Gay club’s closing marks end of era

Annette Hatton has lived in Athens for 32 years, the last 15 spent as an open member and leader in the city’s lesbian community.
Though never a regular on the Athens bar scene, Hatton joined the city’s gays, lesbians, bisexuals and transgenders in heralding the opening of Boneshakers, Athens’ only gay bar, 12 years ago.
Last month, she joined them in mourning its departure, not for the loss of drinks and dancing but for a symbolic common space for the gay community.
“Boneshakers really did fill a place when it came out — a place for people to be there, know each other and not worry,” said Hatton, the managing editor of the “Georgia Review” and founder of GLOBES, Gay, Lesbian Or Bisexual Employees and Supporters.
However, the bar’s doors closed for the last time on a different Athens than the one that witnessed its opening 12 years ago.
Boneshakers’ original co-owner, Greg Martin, said with several bars to a street block today, it is difficult for current students to imagine Athens with only the handful of downtown hotspots available back in 1993.
During the ’90s, Boneshakers defied expectations and surpassed the average five-year club lifespan.
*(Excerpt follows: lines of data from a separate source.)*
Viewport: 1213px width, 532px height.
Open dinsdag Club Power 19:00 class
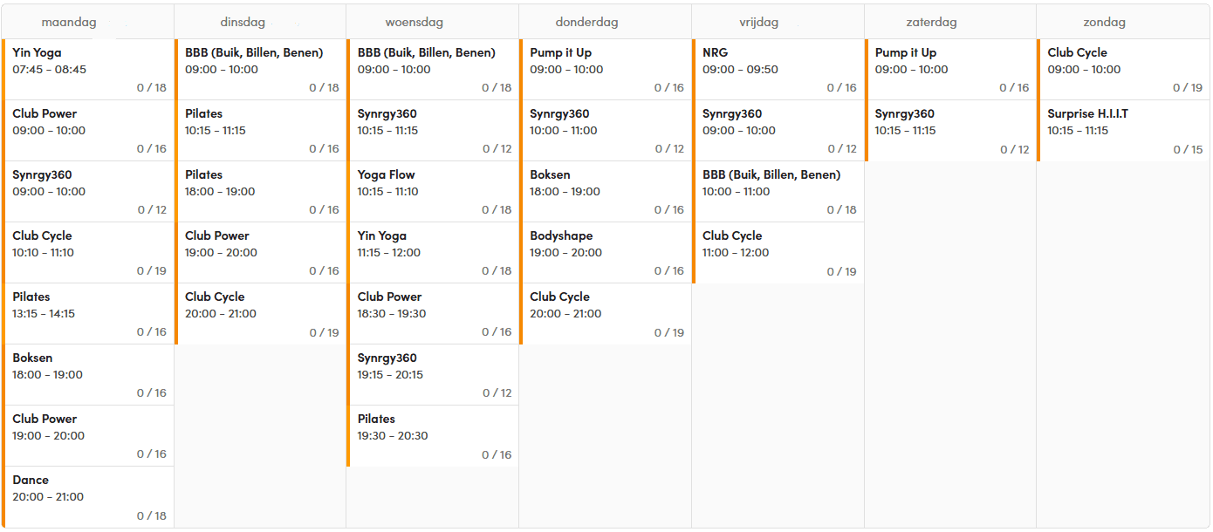262,252
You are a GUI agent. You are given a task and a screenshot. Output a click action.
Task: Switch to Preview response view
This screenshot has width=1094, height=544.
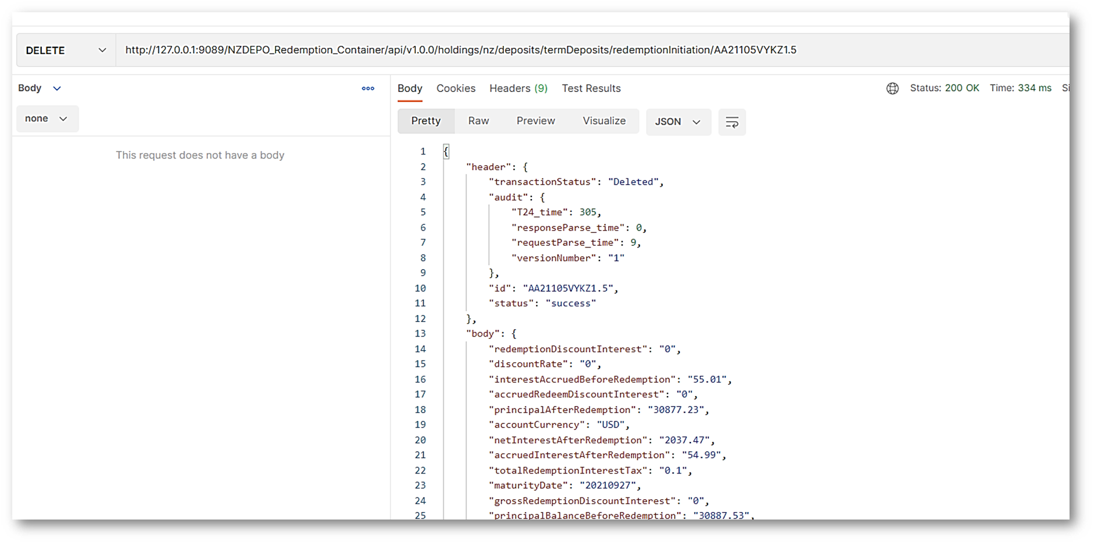point(535,121)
While traveling through Europe and Canada, Martin said he met people familiar with the club.
Since that time, the last owner, Mark Bell, said there has been a change in attitudes towards homosexuality, which contributed to the bar no longer being profitable.
“Sometimes I began to feel I was in the public service business by staying open because people weren’t coming,” Bell said.
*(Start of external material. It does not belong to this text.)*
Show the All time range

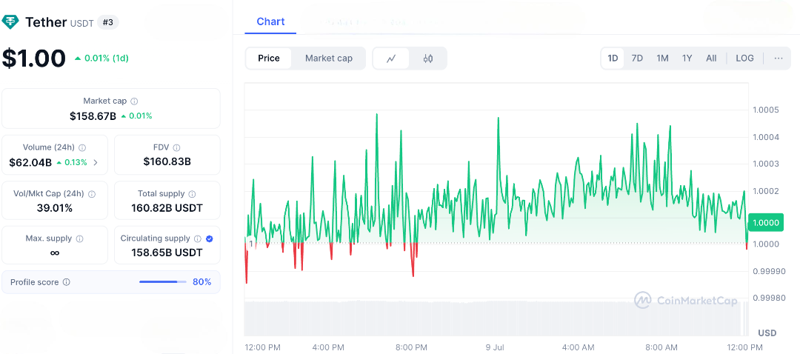pyautogui.click(x=711, y=59)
But behind the dwindling support that doomed Boneshakers — which Bell reopened Thursday as Kultur Lounge, hosting a gay night on Saturdays — Bell said there was a sign of progress for the community.
Bell often sees his regulars drinking in other bars downtown, something he said members of the gay community would not have felt comfortable doing before Boneshakers opened.
Members of the gay community, however, were more reserved than Bell — who is not gay — in speaking about the changes in attitude.
“The town may be more welcoming in some ways,” Hatton said, before adding, “I say that cautiously.”
Summer graduate and former Boneshakers regular Kyle Bailey was less positive about the progress he had witnessed in Athens’ attitude toward gays. In two-and-a-half years, Bailey said he had been attacked downtown twice for being gay.
“The climate of Athens is very progressive, but when you take into account the students, it is much more closed-minded,” Bailey said.
Sophomore Heather Danaceau, who is straight, agreed with Bailey, although she said when considering other southern cities, such as her hometown of Marietta, Athens was more open in receiving the gay community.
But talk of integrating Athens’ gays into mainstream culture might be the wrong approach, said Nick McClellan, a recent graduate and former board member of the Lambda Alliance, a gay student group.
Before moving from Athens, McClellan took one last tour around town and was surprised by how much he enjoyed hanging out with friends in the “straight” clubs he had largely ignored for years. Whereas an enjoyable experience in an unfamiliar setting might have repudiated the need for a gay bar in Athens, for McClellan it reinforced the need for one.
“I think in an ideal world there would be a gay club,” he said. “But everyone would go.”